Youngstown Fights Grant Refusal

Youngstown residents have launched a campaign against the Department of Housing and Urban Development after losing out on grant money to help deal with the aftermath of the foreclosure crisis.

Local activists are circulating a petition protesting the region’s denial of the second round of Neighborhood Stabilization Funds–a program of the Stimulus Bill which provides funding for demolition, rehabilitation and landbanking efforts.

The denial came as a surprise after the Youngstown area was praised by the Brookings Institution for its application, which brought together city and suburban leaders.




Filed under Featured, Politics, The Housing Crisis

2 responses to “Youngstown Fights Grant Refusal

  1. I just don’t know the details of this but I do have one opinion.

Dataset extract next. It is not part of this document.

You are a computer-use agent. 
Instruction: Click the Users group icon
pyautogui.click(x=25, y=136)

    People should research Public Choice Theory, which applies the concept of self interest to politicians and government officials.

    Once you start to look at it this way, it becomes entirely logical why government’s almost always follow and reinforce old and often failed ideas and industries over new ones.

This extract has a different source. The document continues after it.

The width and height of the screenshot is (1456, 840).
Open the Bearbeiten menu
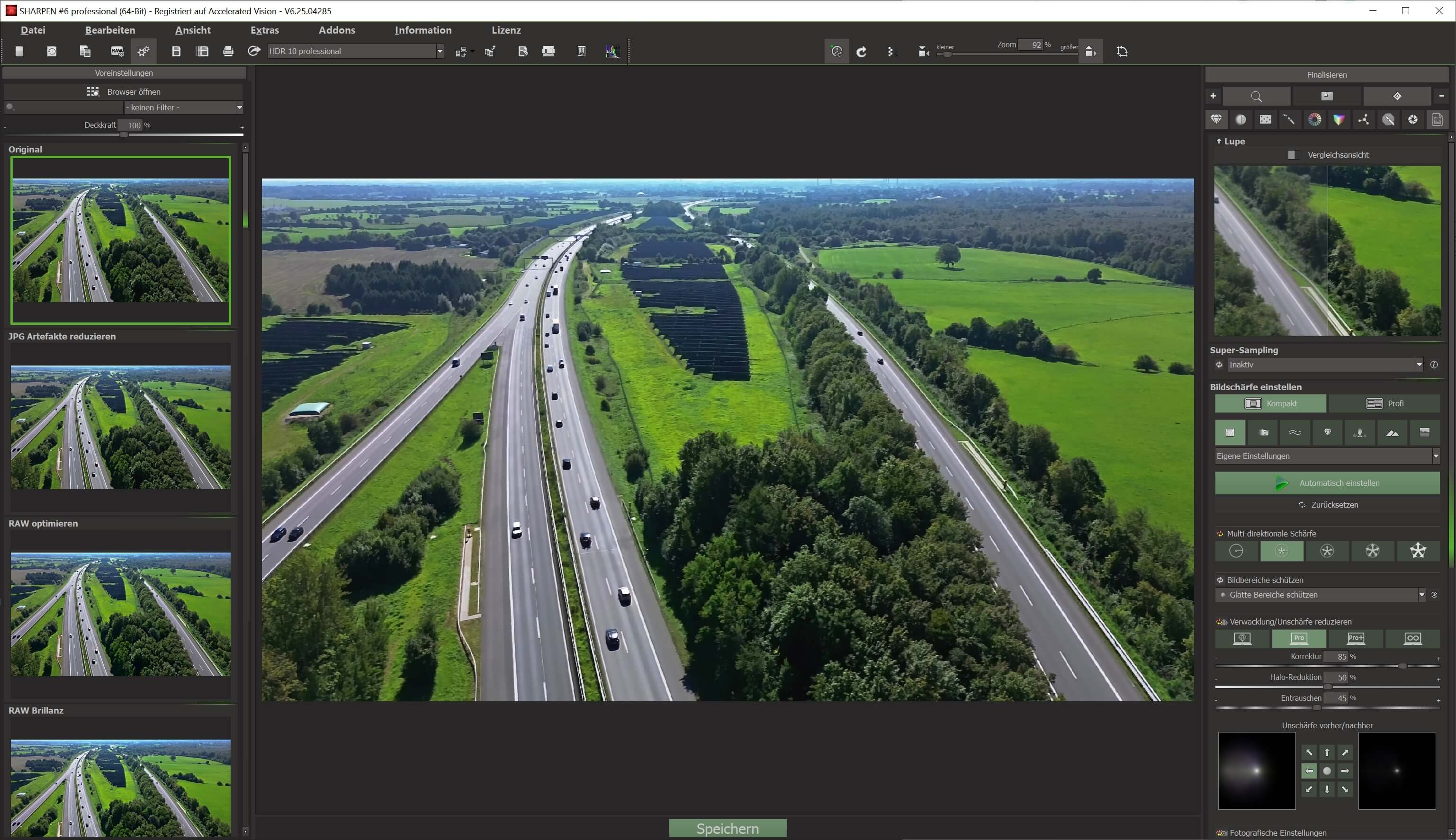click(x=109, y=30)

    In this case, Youngstown lacks one major thing–political pull from a large enough base of potential voters. It’s a better political bet to spread the grants around to the places where larger number of people live– even if they don’t have good ideas or projects.

    This is also likely why we continue to repair and build new roads and infrastructure in suburban areas that are so visibly unsustainable. It’s why Amtrak runs lines in all over the country in places that make little sense rather than reinforcing the high density ones that work. It’s why we have the government schemes like “cash for clunkers” to get already broke consumers to buy cars they can’t afford or don’t need at the same time the same government acts worried about global warming. It’s why we still can’t get rid of evil budget busting dogs like Fannie Mae and Freddie Mac which subsidize sprawl housing.

    • schmange

      I agree that this may be political. Youngstown has been passed over for some pretty serious federal dollars lately, if I’m not mistaken.